EXERCISE GOAL: Count the lines in the items below that contain the string "user", and reply with that number alone.

==*==

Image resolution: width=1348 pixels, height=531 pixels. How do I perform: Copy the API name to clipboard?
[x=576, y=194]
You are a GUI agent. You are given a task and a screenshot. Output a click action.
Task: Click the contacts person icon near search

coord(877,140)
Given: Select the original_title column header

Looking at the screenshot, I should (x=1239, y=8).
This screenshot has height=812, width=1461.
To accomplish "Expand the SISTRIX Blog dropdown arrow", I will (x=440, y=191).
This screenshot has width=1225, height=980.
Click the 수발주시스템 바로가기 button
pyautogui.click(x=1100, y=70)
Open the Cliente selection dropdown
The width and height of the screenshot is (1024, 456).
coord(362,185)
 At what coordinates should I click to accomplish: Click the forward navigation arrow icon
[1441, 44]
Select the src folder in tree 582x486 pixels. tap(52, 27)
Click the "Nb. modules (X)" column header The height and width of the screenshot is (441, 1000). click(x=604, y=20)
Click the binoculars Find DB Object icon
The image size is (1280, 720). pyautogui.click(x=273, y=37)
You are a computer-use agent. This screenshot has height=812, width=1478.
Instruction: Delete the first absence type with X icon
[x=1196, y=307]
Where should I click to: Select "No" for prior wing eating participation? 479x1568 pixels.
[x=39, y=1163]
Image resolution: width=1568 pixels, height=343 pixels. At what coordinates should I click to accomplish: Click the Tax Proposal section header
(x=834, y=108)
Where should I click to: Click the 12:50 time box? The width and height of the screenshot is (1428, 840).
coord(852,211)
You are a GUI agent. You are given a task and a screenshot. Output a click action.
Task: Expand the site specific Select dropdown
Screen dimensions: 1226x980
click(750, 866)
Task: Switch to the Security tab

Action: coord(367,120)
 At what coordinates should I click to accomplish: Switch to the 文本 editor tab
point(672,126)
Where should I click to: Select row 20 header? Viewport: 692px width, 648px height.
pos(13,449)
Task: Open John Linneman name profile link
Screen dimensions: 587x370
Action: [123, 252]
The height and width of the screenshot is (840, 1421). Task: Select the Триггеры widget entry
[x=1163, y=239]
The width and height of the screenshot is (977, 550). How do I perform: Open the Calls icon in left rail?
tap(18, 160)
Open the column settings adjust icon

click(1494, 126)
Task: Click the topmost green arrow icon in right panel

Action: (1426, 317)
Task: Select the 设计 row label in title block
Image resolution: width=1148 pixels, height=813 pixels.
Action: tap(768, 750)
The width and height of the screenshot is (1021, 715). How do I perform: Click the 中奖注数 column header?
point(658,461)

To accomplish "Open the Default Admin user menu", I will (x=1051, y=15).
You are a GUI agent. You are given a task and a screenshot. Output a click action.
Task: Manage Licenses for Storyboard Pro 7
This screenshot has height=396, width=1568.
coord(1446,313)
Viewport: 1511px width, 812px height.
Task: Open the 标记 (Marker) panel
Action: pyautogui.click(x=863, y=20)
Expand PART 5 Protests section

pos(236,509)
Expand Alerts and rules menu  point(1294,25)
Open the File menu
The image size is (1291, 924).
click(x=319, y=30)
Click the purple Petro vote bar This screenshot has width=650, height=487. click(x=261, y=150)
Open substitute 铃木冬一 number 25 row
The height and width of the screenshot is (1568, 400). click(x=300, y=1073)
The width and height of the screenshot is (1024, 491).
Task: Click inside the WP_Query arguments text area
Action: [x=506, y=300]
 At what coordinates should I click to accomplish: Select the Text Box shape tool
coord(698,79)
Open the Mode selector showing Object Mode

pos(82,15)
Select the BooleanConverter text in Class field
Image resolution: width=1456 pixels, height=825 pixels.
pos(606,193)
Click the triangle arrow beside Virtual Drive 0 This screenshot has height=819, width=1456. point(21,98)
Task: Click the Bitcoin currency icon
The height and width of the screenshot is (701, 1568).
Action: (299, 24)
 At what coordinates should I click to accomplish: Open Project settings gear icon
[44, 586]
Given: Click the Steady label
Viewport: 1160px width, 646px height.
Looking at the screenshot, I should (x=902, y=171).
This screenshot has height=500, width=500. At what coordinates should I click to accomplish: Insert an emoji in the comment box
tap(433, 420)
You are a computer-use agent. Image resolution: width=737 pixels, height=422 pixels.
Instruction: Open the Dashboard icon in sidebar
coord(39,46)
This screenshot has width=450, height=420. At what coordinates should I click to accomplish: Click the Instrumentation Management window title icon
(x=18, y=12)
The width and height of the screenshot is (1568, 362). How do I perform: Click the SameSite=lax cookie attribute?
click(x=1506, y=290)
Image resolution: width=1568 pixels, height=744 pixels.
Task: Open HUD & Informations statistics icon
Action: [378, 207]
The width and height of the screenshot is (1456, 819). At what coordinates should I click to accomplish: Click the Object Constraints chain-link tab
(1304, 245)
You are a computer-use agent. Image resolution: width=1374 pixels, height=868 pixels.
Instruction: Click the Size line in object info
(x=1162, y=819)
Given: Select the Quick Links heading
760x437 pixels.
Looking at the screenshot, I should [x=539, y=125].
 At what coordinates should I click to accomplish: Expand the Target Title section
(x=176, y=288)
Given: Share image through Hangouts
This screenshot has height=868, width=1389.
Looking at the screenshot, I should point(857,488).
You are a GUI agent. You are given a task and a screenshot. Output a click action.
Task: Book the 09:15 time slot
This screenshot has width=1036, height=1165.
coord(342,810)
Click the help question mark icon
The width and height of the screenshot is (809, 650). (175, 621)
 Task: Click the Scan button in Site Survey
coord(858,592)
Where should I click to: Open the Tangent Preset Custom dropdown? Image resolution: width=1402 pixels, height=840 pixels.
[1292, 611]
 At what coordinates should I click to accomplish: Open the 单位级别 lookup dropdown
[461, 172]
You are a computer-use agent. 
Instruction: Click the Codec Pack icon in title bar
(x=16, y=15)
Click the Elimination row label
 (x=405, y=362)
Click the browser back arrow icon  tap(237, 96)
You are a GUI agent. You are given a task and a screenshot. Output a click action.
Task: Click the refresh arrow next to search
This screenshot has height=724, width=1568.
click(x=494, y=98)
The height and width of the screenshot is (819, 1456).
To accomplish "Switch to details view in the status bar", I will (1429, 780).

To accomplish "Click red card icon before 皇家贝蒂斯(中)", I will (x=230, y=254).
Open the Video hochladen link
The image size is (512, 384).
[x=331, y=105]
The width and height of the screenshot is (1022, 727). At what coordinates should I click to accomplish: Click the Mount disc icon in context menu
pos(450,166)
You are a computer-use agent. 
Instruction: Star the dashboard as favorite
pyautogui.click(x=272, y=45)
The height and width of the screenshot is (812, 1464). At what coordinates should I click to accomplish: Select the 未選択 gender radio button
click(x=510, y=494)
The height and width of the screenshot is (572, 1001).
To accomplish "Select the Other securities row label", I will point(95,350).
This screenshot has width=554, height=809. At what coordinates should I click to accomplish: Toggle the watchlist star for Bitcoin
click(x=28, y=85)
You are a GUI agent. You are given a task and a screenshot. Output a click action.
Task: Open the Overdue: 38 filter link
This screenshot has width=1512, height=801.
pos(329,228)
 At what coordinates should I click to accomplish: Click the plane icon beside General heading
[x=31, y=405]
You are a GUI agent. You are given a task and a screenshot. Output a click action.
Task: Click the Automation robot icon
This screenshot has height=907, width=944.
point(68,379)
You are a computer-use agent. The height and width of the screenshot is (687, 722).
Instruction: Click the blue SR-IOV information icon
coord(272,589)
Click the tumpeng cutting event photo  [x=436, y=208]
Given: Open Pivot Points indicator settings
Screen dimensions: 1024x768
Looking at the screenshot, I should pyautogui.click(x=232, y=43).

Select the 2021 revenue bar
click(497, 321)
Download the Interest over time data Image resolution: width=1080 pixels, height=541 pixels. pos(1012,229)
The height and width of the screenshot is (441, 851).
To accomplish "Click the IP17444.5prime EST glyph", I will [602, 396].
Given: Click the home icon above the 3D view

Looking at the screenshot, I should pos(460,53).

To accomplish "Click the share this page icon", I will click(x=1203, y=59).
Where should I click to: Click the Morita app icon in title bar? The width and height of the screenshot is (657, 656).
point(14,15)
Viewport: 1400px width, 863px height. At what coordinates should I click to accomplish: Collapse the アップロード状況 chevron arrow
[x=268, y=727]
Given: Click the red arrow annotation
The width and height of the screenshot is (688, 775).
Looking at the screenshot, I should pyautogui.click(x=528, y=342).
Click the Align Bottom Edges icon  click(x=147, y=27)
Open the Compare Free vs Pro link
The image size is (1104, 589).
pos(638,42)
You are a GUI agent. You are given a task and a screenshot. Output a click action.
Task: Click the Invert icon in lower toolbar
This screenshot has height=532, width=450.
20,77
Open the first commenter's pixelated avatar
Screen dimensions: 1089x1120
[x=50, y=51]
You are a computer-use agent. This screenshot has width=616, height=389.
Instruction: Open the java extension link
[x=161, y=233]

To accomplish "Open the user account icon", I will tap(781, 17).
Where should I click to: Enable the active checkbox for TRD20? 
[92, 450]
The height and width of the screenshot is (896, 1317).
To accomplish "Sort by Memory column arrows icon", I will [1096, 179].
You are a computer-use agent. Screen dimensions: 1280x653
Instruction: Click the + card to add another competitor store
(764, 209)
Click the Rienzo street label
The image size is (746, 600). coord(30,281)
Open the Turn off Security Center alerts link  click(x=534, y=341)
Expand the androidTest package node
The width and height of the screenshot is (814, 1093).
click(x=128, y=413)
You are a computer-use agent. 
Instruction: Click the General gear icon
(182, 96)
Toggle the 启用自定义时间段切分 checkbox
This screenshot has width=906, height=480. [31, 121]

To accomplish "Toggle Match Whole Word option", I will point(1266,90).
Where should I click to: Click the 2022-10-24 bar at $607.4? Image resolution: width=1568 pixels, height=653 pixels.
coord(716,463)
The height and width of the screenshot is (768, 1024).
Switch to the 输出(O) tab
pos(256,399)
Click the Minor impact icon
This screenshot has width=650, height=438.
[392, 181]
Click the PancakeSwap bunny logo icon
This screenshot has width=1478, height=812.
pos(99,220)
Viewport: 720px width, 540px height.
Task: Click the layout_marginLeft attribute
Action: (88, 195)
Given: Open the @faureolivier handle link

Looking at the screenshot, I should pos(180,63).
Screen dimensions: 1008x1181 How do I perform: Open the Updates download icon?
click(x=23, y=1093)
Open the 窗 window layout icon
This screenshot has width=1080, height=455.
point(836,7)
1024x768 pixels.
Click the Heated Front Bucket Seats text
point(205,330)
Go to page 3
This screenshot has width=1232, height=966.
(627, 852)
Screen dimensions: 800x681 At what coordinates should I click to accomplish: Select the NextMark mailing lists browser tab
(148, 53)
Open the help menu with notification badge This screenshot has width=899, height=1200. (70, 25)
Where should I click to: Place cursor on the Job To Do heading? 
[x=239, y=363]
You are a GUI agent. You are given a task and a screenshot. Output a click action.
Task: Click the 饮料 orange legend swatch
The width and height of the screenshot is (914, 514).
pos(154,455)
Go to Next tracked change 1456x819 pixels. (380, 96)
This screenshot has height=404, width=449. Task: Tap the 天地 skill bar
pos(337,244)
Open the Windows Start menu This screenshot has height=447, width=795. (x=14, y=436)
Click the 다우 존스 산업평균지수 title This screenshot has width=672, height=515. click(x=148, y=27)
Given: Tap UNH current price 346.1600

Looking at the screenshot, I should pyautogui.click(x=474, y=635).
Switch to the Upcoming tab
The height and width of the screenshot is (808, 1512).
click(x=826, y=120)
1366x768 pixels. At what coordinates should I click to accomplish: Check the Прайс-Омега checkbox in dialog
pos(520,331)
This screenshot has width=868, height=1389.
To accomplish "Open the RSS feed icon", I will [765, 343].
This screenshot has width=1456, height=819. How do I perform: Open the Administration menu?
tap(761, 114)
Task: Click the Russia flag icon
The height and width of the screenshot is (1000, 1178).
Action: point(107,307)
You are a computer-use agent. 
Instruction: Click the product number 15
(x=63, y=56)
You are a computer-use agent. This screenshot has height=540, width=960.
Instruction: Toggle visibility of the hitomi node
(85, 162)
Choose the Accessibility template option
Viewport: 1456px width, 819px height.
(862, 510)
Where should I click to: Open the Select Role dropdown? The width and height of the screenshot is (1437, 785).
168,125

==*==

PROBLEM SOLUTION: 2